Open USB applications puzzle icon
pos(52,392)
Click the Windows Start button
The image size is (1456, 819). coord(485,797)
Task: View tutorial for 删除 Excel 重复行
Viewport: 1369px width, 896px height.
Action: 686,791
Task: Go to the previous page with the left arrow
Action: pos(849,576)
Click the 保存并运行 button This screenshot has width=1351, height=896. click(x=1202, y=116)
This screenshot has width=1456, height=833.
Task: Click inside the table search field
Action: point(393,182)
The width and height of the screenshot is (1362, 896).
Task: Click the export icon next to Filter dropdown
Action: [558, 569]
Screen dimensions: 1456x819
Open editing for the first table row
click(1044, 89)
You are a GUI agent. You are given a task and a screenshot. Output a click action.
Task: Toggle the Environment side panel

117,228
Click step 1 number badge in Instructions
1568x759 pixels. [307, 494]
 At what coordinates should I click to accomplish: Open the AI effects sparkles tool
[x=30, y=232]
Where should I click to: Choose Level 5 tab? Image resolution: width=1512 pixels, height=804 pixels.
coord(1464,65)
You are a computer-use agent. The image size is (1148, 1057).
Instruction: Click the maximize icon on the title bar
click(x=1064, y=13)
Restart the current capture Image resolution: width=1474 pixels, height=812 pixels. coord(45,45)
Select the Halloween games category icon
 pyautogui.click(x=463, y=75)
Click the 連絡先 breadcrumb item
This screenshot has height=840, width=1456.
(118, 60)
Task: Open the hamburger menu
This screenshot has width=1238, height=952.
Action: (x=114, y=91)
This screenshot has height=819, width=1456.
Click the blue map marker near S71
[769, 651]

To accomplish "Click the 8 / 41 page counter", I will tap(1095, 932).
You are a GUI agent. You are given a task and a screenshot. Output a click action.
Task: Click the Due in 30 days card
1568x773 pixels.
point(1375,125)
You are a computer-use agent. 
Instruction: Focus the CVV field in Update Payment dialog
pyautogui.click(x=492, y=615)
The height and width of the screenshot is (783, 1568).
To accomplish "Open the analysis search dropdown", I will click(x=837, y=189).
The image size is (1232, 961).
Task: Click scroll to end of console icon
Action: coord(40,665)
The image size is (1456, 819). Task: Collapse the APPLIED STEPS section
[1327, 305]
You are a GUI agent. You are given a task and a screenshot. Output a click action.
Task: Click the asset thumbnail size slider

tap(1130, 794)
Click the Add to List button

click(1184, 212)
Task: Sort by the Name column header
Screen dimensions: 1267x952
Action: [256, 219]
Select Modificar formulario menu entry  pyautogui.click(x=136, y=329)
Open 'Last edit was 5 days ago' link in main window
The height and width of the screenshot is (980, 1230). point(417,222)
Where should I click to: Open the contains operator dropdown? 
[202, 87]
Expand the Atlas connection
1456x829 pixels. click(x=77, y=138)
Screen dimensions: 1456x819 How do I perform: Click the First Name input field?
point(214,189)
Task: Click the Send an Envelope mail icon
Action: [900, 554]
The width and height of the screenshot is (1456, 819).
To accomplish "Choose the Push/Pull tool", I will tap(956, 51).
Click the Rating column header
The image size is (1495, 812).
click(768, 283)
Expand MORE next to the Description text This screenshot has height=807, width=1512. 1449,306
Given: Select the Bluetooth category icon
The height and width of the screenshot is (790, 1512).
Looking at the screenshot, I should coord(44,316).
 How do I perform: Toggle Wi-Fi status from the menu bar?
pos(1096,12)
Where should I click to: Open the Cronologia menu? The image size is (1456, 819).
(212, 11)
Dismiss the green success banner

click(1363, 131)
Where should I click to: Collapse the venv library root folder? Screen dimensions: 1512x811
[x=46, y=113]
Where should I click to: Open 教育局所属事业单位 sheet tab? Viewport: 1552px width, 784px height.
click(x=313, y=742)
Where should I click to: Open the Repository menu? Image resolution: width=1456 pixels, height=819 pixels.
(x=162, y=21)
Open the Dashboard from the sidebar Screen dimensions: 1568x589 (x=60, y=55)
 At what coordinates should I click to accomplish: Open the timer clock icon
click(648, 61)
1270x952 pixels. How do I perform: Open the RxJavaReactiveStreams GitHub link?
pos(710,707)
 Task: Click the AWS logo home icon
══════════
EXERCISE DIRECTIONS:
The material should be transcribed exactly, every line included.

EXERCISE RESULT:
Open USB applications puzzle icon
pos(52,392)
Click the Windows Start button
The image size is (1456, 819). coord(485,797)
Task: View tutorial for 删除 Excel 重复行
Viewport: 1369px width, 896px height.
Action: 686,791
Task: Go to the previous page with the left arrow
Action: pos(849,576)
Click the 保存并运行 button This screenshot has width=1351, height=896. click(x=1202, y=116)
This screenshot has width=1456, height=833.
Task: Click inside the table search field
Action: point(393,182)
The width and height of the screenshot is (1362, 896).
Task: Click the export icon next to Filter dropdown
Action: [558, 569]
Screen dimensions: 1456x819
Open editing for the first table row
click(1044, 89)
You are a GUI agent. You are given a task and a screenshot. Output a click action.
Task: Toggle the Environment side panel

117,228
Click step 1 number badge in Instructions
1568x759 pixels. [307, 494]
 At what coordinates should I click to accomplish: Open the AI effects sparkles tool
[x=30, y=232]
Where should I click to: Choose Level 5 tab? Image resolution: width=1512 pixels, height=804 pixels.
coord(1464,65)
You are a computer-use agent. The image size is (1148, 1057).
Instruction: Click the maximize icon on the title bar
click(x=1064, y=13)
Restart the current capture Image resolution: width=1474 pixels, height=812 pixels. coord(45,45)
Select the Halloween games category icon
 pyautogui.click(x=463, y=75)
Click the 連絡先 breadcrumb item
This screenshot has height=840, width=1456.
(118, 60)
Task: Open the hamburger menu
This screenshot has width=1238, height=952.
Action: (x=114, y=91)
This screenshot has height=819, width=1456.
Click the blue map marker near S71
[769, 651]

To accomplish "Click the 8 / 41 page counter", I will tap(1095, 932).
You are a GUI agent. You are given a task and a screenshot. Output a click action.
Task: Click the Due in 30 days card
1568x773 pixels.
point(1375,125)
You are a computer-use agent. 
Instruction: Focus the CVV field in Update Payment dialog
pyautogui.click(x=492, y=615)
The height and width of the screenshot is (783, 1568).
To accomplish "Open the analysis search dropdown", I will click(x=837, y=189).
The image size is (1232, 961).
Task: Click scroll to end of console icon
Action: coord(40,665)
The image size is (1456, 819). Task: Collapse the APPLIED STEPS section
[1327, 305]
You are a GUI agent. You are given a task and a screenshot. Output a click action.
Task: Click the asset thumbnail size slider

tap(1130, 794)
Click the Add to List button

click(1184, 212)
Task: Sort by the Name column header
Screen dimensions: 1267x952
Action: [256, 219]
Select Modificar formulario menu entry  pyautogui.click(x=136, y=329)
Open 'Last edit was 5 days ago' link in main window
The height and width of the screenshot is (980, 1230). point(417,222)
Where should I click to: Open the contains operator dropdown? 
[202, 87]
Expand the Atlas connection
1456x829 pixels. click(x=77, y=138)
Screen dimensions: 1456x819 How do I perform: Click the First Name input field?
point(214,189)
Task: Click the Send an Envelope mail icon
Action: [900, 554]
The width and height of the screenshot is (1456, 819).
To accomplish "Choose the Push/Pull tool", I will tap(956, 51).
Click the Rating column header
The image size is (1495, 812).
click(768, 283)
Expand MORE next to the Description text This screenshot has height=807, width=1512. 1449,306
Given: Select the Bluetooth category icon
The height and width of the screenshot is (790, 1512).
Looking at the screenshot, I should coord(44,316).
 How do I perform: Toggle Wi-Fi status from the menu bar?
pos(1096,12)
Where should I click to: Open the Cronologia menu? The image size is (1456, 819).
(212, 11)
Dismiss the green success banner

click(1363, 131)
Where should I click to: Collapse the venv library root folder? Screen dimensions: 1512x811
[x=46, y=113]
Where should I click to: Open 教育局所属事业单位 sheet tab? Viewport: 1552px width, 784px height.
click(x=313, y=742)
Where should I click to: Open the Repository menu? Image resolution: width=1456 pixels, height=819 pixels.
(x=162, y=21)
Open the Dashboard from the sidebar Screen dimensions: 1568x589 (x=60, y=55)
 At what coordinates should I click to accomplish: Open the timer clock icon
click(648, 61)
1270x952 pixels. How do I perform: Open the RxJavaReactiveStreams GitHub link?
pos(710,707)
 Task: Click the AWS logo home icon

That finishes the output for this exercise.